When I first looked at the hand (knowing declarers had made 4, 5 and 6 on it), I figured declarer should lose a heart, a diamond and a club -- and looked to see how defenders had allowed those extra tricks. Sometimes I'm surprised by a squeeze and sometimes there are other plays that escaped my cursory look, as happened here. For declarer here has indeed a play for plus 5 on that Q of hearts lead. The 9 and 8 look awfully appealing when the Q, K, A and 10 all go on trick one! Declarer makes five, of course, sluffing a diamond on the 9, letting West have it with the J, a loser he always has anyway, and then using the 8 to sluff a club.
To be sure, you don't really know you're gaining by sluffing a club. When you're missing the K 10 9 8 7 in a 3-3 suit and hold a J or Q is opposite the ace, you'll probably (though not necessarily) have a loser in the suit regardless of where the K lies. The problem is, you don't know if you have a first-round loser on an offsides king or a third-round on an onsides cover of an honor. Obviously it wouldn't help declarer any to sluff a club if he's got a first-round loser. But then, he isn't hurt letting West capture his low diamond with his last heart honor and may be helped by an onsides king and the value of sluffing a club to avoid the third round. And he would have been.
Some declarers were missing that, covering the Q, then ruffing the heart continuation. Well, you've always got a diamond loser, man. Why not discard that -- and look at what you have left? Which is the highest danged heart left in play! Even if it is only the 9. Another declarer kicked away his chance by not covering the Q. A continuation would presumably have been covered, allowing declarer the high heart on which to sluff a diamond, which is just as good as covering the first round as outlined. The problem was that West now shifted to a diamond, and declarer can't promote a heart winner on his own.
But the category here is keeping the same number as dummy (not an inviolate rule, but like second hand low, etc., a good idea to be abandoned only for a positive reason). And it was a little interesting because defenders on both sides of the table abandoned that maxim at their cost.
Here's a declarer making six: A diamond opening lead, the J, taken by the ace, three rounds of trump then being run.
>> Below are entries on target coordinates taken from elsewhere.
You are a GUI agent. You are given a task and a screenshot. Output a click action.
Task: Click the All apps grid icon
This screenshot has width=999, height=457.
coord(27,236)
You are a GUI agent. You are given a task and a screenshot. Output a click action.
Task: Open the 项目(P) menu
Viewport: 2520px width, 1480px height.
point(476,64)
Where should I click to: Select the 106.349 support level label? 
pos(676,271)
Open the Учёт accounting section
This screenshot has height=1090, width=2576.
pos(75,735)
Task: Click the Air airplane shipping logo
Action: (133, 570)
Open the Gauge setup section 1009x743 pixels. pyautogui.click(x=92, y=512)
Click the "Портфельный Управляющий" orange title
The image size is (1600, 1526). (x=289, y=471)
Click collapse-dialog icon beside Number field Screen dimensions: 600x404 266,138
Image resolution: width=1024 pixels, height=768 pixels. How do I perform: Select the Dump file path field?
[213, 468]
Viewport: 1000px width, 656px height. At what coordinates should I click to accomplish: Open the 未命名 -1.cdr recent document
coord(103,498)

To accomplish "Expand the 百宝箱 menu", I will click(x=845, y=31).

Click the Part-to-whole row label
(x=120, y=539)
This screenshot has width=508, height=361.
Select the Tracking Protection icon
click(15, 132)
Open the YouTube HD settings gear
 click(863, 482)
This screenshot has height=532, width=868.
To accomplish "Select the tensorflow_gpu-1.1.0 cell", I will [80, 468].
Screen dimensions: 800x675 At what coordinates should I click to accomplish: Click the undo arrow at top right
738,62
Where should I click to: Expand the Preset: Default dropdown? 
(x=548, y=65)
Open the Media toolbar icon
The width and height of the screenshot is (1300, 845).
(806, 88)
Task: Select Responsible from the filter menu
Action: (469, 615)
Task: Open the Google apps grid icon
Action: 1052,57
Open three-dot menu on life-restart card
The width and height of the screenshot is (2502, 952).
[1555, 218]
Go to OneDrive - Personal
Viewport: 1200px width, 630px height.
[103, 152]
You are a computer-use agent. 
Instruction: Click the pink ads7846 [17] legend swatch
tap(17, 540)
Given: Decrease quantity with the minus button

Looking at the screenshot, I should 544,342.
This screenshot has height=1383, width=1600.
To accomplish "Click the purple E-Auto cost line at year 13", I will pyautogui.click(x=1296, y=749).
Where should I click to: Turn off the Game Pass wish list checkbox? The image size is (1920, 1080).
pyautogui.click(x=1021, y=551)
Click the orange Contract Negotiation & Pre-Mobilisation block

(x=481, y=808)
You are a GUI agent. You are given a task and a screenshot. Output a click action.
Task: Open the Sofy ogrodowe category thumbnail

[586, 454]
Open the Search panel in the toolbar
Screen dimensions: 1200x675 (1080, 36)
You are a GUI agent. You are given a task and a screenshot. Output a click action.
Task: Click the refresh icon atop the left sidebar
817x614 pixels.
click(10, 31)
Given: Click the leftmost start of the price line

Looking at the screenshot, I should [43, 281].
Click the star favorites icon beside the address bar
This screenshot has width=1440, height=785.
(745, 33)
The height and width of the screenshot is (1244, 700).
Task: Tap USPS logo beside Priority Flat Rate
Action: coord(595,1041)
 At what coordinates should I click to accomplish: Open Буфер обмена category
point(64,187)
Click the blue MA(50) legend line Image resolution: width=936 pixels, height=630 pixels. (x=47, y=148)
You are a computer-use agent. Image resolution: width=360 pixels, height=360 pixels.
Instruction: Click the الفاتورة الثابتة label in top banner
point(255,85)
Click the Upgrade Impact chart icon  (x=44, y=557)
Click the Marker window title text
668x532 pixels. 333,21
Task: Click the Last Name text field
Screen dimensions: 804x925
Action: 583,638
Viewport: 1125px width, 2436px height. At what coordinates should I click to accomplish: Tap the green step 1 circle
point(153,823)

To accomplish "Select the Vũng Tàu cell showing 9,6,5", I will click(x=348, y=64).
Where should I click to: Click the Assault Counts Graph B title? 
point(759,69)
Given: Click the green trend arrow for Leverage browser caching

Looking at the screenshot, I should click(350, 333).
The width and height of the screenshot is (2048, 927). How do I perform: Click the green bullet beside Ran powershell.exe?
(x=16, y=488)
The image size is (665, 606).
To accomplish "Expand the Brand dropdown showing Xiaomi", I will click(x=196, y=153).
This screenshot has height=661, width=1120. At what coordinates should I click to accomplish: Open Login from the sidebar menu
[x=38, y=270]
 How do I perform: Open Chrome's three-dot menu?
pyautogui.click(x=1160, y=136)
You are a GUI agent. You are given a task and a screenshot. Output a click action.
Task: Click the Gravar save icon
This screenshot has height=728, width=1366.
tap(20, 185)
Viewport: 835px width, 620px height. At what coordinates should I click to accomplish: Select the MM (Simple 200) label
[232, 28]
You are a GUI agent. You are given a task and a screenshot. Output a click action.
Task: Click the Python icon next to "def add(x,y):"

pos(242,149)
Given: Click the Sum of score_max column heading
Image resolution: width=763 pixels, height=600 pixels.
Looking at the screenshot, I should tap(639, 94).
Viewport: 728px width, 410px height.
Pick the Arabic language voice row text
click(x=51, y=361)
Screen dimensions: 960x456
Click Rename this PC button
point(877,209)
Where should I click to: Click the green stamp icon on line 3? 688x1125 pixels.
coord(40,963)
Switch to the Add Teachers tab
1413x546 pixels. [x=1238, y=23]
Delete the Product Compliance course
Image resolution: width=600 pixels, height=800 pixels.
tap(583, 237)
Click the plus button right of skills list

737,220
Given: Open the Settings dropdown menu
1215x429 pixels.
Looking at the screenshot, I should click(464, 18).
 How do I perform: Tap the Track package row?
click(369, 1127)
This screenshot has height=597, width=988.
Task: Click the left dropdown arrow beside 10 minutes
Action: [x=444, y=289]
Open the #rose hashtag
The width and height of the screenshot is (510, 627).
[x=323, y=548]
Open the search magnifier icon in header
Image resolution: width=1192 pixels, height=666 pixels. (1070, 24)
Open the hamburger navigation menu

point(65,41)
The 10 of hearts is covered successively by the J, K and A. Declarer ruffs the heart continuation! I mean, this is the one who makes six, now, so the defense must have screwed up royally when declarer missed that opportunity. And did. A low club now brought the K from West! It's hard to understand. You'd think a novice would know better than to give up the king without a fight, particularly when I think of how many average players are loathe to give up their king on a (necessary) cover. Here West gets nothing. Well, that allows declarer to escape a club loser, but what about the diamond? And the answer is . . . that though East doesn't hold the high heart and couldn't use the one he has unless he gets the lead (declarer had ruffed out dummy's last heart) and that the only way to get the lead lay in diamonds and that his partner's J of diamonds opening lead gave East the Q 9 tenace over the 10 which he should have been watching from trick 1, he sluffed a diamond on the last round of trump and then another diamond on the third round of clubs! -- all this to hold onto that danged 7 of hearts -- and the 3 of diamonds won declarer his 12th trick.
Now from the other side of the table: A double violation of that maxim. Opening lead the Q of hearts, covered and won by East and a heart continuation was ruffed by declarer. So he missed a chance to develop an 11th winner and could easily have been held to 10. Three rounds of trump, three rounds of diamonds, losing the third to East, of course, who continues with the Q which declarer ruffs. On those last two rounds of diamonds, West sluffs two clubs. Now on a low club lead, holding K 10, West chooses to go up with the K. Others had given up the K easily as mentioned above, but declarer can pick up the club suit on his own when West gets down to K 10, though we'll never know if he would have. Anyway, that was trick 10. At the end of 9 tricks, West had saved the J 7 of hearts in order to get down to K 10 of clubs! Dummy was then showing one heart and three clubs!
Yikes! I just realized that declarer had a squeeze there! Or would have had had West held three clubs and a heart at the end of trick 9. The record ends at trick 10. I looked to see if declarer had played the 7 of spades, and he had not. So he had three clubs and the last trump opposite three clubs and the 9 of hearts. Had West kept the same number of cards in each suit as dummy, declarer would have had him squeezed on the last trump! Well, I'm always coming across surprises like that. Whether he would have found that if West had held the same number of hearts and clubs as dummy is unlikely, which I say in view of his failure to use the 9 and 8 of hearts.
In any event, West would have done well to keep the same number of both hearts and clubs as dummy was showing. Let declarer find his chancy winners and congratulate him when he does. But you don't want to make those winners easy for him.